Required work: Below are the records. Retype exactly the lines between the lines holding "Where should I click to: Select" and "Task: Click the zero count in Updates card", inclusive.

START Available data

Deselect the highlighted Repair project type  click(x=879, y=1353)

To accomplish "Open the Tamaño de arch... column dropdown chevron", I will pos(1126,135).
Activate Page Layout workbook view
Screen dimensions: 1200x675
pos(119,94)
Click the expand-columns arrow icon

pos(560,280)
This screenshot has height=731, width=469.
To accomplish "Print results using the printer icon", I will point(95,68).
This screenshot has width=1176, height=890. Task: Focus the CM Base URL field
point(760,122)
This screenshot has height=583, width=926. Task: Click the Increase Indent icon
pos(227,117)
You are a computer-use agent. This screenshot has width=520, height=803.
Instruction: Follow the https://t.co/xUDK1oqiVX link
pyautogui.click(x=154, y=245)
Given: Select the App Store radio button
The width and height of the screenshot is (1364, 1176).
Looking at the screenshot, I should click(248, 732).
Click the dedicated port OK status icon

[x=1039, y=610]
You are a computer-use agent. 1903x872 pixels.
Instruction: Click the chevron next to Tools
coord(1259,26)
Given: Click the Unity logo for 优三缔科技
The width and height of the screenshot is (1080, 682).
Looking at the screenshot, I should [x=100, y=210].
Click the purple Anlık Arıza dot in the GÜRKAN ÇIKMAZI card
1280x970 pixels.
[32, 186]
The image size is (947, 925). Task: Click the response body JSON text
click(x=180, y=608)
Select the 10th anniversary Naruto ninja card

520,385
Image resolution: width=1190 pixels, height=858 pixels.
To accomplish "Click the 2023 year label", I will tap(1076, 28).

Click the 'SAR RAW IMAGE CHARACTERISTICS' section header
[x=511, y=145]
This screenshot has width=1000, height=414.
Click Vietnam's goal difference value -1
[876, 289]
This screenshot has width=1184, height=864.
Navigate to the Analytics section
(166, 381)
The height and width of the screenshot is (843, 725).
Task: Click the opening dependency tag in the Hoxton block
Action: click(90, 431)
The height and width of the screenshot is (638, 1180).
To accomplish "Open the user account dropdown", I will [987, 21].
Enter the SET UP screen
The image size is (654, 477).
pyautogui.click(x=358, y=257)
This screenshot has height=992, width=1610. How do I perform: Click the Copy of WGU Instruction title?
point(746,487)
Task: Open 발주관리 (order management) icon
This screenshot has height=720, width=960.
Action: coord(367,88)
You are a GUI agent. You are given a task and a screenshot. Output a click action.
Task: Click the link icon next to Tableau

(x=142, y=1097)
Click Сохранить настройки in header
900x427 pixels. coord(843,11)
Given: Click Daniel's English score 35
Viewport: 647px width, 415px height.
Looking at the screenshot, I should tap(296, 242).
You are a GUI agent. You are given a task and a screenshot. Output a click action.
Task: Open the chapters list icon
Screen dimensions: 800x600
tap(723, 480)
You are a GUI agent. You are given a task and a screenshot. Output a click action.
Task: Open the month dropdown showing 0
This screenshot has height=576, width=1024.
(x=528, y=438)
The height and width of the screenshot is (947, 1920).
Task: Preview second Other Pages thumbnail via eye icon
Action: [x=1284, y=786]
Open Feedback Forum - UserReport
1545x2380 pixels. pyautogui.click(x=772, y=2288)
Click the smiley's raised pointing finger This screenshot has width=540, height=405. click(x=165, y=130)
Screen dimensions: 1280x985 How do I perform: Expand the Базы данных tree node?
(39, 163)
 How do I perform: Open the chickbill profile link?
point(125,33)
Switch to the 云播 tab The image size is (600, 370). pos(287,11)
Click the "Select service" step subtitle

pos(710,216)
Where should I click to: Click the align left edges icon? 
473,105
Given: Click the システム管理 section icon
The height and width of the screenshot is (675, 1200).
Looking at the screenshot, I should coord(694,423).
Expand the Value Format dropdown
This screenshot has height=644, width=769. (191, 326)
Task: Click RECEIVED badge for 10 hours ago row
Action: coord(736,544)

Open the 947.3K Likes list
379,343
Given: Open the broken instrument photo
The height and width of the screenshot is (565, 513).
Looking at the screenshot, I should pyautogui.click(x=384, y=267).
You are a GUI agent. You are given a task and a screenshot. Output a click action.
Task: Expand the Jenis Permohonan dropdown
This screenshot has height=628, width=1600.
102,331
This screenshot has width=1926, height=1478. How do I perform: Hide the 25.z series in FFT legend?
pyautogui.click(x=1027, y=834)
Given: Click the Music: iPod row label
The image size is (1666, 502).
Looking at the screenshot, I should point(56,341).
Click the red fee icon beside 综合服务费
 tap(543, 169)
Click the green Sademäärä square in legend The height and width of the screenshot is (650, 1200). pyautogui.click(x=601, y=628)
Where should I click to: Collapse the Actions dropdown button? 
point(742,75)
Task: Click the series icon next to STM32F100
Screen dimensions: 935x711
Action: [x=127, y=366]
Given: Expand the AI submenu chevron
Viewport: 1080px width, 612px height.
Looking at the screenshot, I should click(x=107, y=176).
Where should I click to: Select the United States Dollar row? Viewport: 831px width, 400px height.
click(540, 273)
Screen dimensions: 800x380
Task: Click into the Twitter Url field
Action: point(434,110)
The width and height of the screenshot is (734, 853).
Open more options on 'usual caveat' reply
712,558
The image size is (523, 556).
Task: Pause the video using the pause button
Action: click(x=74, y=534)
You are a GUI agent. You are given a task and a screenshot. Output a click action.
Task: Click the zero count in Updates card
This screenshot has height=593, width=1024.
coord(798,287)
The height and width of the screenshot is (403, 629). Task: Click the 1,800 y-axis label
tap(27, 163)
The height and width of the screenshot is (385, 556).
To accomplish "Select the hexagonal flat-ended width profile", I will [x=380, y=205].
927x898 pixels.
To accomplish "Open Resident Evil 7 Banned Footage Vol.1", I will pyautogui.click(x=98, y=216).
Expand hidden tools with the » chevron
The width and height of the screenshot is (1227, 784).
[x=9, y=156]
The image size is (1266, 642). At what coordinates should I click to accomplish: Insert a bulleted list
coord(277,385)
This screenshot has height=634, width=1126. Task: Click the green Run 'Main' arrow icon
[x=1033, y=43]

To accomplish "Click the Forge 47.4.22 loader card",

END Available data

Answer for this exercise:
Where should I click to: Select the United States Dollar row? Viewport: 831px width, 400px height.
click(540, 273)
Screen dimensions: 800x380
Task: Click into the Twitter Url field
Action: point(434,110)
The width and height of the screenshot is (734, 853).
Open more options on 'usual caveat' reply
712,558
The image size is (523, 556).
Task: Pause the video using the pause button
Action: click(x=74, y=534)
You are a GUI agent. You are given a task and a screenshot. Output a click action.
Task: Click the zero count in Updates card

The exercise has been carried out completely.